§ Instructions to follow:
Scan the entries for lines with the word "agent", then copy those lines.

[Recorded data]
Segment Open

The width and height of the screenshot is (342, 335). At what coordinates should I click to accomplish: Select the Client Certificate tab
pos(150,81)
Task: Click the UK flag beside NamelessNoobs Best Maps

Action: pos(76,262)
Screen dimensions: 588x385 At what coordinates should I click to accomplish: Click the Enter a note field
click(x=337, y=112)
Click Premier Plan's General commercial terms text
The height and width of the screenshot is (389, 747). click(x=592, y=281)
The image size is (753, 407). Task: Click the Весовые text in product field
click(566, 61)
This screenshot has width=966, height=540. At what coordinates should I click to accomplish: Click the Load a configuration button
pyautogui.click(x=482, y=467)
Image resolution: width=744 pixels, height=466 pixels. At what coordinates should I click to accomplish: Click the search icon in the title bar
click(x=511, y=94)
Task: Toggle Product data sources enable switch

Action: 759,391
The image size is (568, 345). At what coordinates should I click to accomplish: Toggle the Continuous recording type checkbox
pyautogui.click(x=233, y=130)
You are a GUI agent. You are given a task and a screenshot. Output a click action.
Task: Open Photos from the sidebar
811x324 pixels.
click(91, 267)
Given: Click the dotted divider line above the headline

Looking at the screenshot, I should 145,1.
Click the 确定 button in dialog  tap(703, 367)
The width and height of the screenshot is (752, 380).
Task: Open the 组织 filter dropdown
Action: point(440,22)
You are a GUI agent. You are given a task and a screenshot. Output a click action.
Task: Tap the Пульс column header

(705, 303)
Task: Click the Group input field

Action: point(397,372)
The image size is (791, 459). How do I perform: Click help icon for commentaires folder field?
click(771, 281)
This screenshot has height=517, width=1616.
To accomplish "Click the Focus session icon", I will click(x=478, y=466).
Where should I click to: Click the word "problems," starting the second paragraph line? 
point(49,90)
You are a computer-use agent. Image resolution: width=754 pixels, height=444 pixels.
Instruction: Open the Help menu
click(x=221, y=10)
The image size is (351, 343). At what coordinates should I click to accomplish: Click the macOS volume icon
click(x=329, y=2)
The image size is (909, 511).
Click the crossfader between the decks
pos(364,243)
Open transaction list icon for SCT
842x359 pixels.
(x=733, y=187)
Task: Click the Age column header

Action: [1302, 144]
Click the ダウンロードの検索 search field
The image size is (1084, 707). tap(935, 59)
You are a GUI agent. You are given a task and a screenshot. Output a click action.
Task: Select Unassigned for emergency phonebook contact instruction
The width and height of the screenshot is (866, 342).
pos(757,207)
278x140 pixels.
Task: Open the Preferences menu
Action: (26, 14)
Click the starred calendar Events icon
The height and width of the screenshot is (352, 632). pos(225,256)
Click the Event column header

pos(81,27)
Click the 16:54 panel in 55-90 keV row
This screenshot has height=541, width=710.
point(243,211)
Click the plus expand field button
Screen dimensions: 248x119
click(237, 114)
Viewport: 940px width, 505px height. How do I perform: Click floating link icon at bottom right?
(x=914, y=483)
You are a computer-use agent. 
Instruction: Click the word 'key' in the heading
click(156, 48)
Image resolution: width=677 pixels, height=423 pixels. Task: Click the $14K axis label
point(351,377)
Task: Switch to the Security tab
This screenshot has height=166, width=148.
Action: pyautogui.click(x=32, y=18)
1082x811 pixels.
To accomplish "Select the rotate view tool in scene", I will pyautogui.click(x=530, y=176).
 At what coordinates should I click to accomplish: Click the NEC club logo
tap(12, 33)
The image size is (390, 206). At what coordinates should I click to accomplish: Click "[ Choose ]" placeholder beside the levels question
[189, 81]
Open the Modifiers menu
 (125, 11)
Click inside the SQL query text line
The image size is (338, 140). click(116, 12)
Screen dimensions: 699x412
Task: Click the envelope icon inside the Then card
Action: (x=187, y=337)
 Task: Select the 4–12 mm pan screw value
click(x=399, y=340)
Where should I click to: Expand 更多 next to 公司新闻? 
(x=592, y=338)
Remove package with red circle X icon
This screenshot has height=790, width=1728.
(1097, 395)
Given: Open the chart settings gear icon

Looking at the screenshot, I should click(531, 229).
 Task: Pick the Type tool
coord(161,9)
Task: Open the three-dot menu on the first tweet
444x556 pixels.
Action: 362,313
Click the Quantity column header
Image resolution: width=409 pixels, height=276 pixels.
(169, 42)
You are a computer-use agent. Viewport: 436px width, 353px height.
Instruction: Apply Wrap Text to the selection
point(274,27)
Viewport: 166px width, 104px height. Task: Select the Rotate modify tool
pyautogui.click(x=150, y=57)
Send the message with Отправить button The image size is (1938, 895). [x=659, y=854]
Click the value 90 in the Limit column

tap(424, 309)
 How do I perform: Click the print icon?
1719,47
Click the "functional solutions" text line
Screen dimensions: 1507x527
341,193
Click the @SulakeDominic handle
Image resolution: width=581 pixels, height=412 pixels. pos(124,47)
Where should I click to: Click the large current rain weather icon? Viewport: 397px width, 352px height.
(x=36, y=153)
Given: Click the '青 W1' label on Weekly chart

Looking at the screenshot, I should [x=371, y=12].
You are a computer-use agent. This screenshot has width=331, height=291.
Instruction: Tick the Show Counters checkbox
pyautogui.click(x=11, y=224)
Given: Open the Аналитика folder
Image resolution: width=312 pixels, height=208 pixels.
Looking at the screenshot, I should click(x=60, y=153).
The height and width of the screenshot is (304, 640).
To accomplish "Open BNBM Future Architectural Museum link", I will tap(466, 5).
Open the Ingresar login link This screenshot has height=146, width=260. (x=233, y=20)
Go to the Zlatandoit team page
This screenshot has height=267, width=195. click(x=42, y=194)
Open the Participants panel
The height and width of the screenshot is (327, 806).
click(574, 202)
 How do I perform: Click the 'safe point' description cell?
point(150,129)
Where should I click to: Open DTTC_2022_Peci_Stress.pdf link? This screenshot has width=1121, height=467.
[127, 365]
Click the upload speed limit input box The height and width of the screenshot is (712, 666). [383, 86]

Segment Closed

§ The answer:
You are a GUI agent. You are given a task and a screenshot. Output a click action.
You are a GUI agent. You are given a task and a screenshot. Output a click action.
You are a computer-use agent. Image resolution: width=754 pixels, height=444 pixels.
You are a GUI agent. You are given a task and a screenshot. Output a click action.
You are a computer-use agent. 
You are a computer-use agent. Viewport: 436px width, 353px height.
You are a computer-use agent. This screenshot has width=331, height=291.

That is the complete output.